Medicenna has built a diverse platform, each comprised of a pipeline of Superkine candidates in-licensed from Leland Stanford Junior University (“Stanford”). This includes the MDNA109 platform that consists of IL-2 agonists, IL-2 antagonists and partial agonists of IL-2. Additional assets from Stanford also include several super-agonists of IL-4 and IL-13 and dual IL-4/IL-13 antagonists. In addition, Medicenna has also independently developed therapeutic agents based on its Empowered Superkine and BiSKITsä platforms.

The most advanced of these programs is the MDNA109 platform which is a genetically engineered IL-2 Superkine designed to specifically bind to CD122 (IL-2Rβ) with high affinity. To further enhance its selectivity, 2 additional mutations (FEAA) were incorporated in MDNA109 to abolish binding to CD25. To improve the PK properties of the highly selective version of MDNA109 (MDNA109FEAA), it was genetically fused to protein scaffolds such as the Fc domain of IgG1 (MDNA19) or human albumin (MDNA11) effectively increasing the size of the Superkine and improving its half-life in order to avoid frequent daily dosing required for Proleukinâ.

We believe that, unlike Proleukinâ, both MDNA11 and MDNA19, have superior PK properties, lack CD25 binding to improve safety and reduce immune suppression, potently stimulate effector T cells, reverse natural killer (“NK”) cell exhaustion and act with exceptional synergy when combined with checkpoint inhibitors.

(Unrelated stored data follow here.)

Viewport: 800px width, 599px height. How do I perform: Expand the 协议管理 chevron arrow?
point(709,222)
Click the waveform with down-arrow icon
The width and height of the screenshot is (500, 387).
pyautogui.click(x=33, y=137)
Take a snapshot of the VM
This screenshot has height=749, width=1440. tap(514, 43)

Although MDNA19 was initially identified as the Company’s lead IL-2 candidate, a pilot non-human primate (“NHP”) study comparing MDNA11 with MDNA19 demonstrated that the former had better PK and pharmacodynamic (“PD”) features. Medicenna is therefore advancing the clinical development of MDNA11 as it is a more promising molecule and has been selected as the lead IL-2 Superkine candidate. Medicenna initiated the Phase 1/2 ABILITY Study (A Beta-only IL-2 ImmunoTherapY Study) with MDNA11 (the “ABILITY Study”) in the third calendar quarter of 2021. MDNA19 remains relevant for Medicenna as it provides unique design features in the development of our BiSKITsTM platform. Our BiSKITsTM platform allows us to develop designer Superkines by fusing them to other proteins, antibodies, cytokines or other Superkines in order to incorporate two distinct but synergistic functions into one molecule: a BiSKITTM.

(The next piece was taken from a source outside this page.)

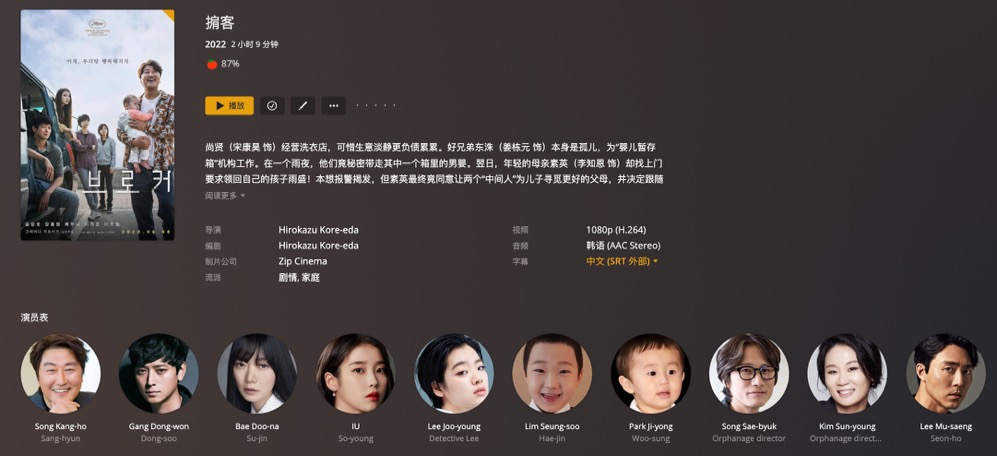The image size is (997, 456).
Task: Open director link Hirokazu Kore-eda under 导演
Action: tap(319, 230)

Complementing our Superkine platform is MDNA55, Medicenna’s Empowered Superkine, for the treatment of recurrent glioblastoma (“rGBM”), the most common and uniformly fatal form of brain cancer. MDNA55 is a fusion of a circularly permuted version of IL-4, fused to a potent fragment of the bacterial toxin, Pseudomonas exotoxin (“PE”), and is designed to preferentially target tumor cells that over-express the interleukin 4 receptor (“IL-4R”). MDNA55 has been studied in 5 clinical trials in 132 patients, including 112 patients with rGBM, the results of which support our belief that it has superior efficacy when compared to the current standard of care (“SOC”). MDNA55 has secured Orphan Drug Status from the United States Food and Drug Administration (“FDA”) and the European Medicines Agency (“EMA”) as well as Fast Track Designation from the FDA for the treatment of rGBM and other types of high grade glioma. We continue to pursue a strategic partnership to facilitate MDNA55’s further development and commercialization.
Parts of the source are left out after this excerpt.